--- start Extracted text ---
RE: [Corpora-List] Legal aspects of compiling corpora

From: Sampo Nevalainen (samponev@cc.joensuu.fi)
Date: Thu Jun 19 2003 - 10:26:31 MET DST

  • Next message: Doug Cooper: "Re: [Corpora-List] Legal aspects of compiling corpora"

    Hi,

    >then we will face another problem of comparing approaches and techniques,
    >if each of us use different corpora (without any possibility to share it
    >with others because of the legal aspects) then no comparison will be possible.
--- end Extracted text ---
* [Your tasks]
• 1. In the mailing list message, who is named as the sender?
• 2. Rewrite the part of the mailing list message starting with "Date: Thu Jun" and going on through "will be possible.", with "techniques" changed to "methods".
--- start Provided material ---
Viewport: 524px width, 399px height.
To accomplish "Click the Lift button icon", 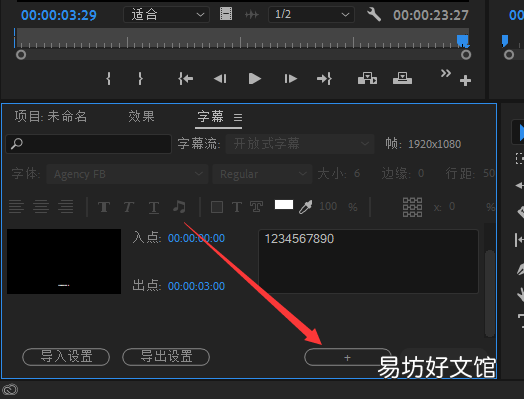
--- end Provided material ---
* [Answers to the problems]
• 1. Sampo Nevalainen

• 2.
Date: Thu Jun 19 2003 - 10:26:31 MET DST

  • Next message: Doug Cooper: "Re: [Corpora-List] Legal aspects of compiling corpora"

    Hi,

    >then we will face another problem of comparing approaches and methods,
    >if each of us use different corpora (without any possibility to share it
    >with others because of the legal aspects) then no comparison will be possible.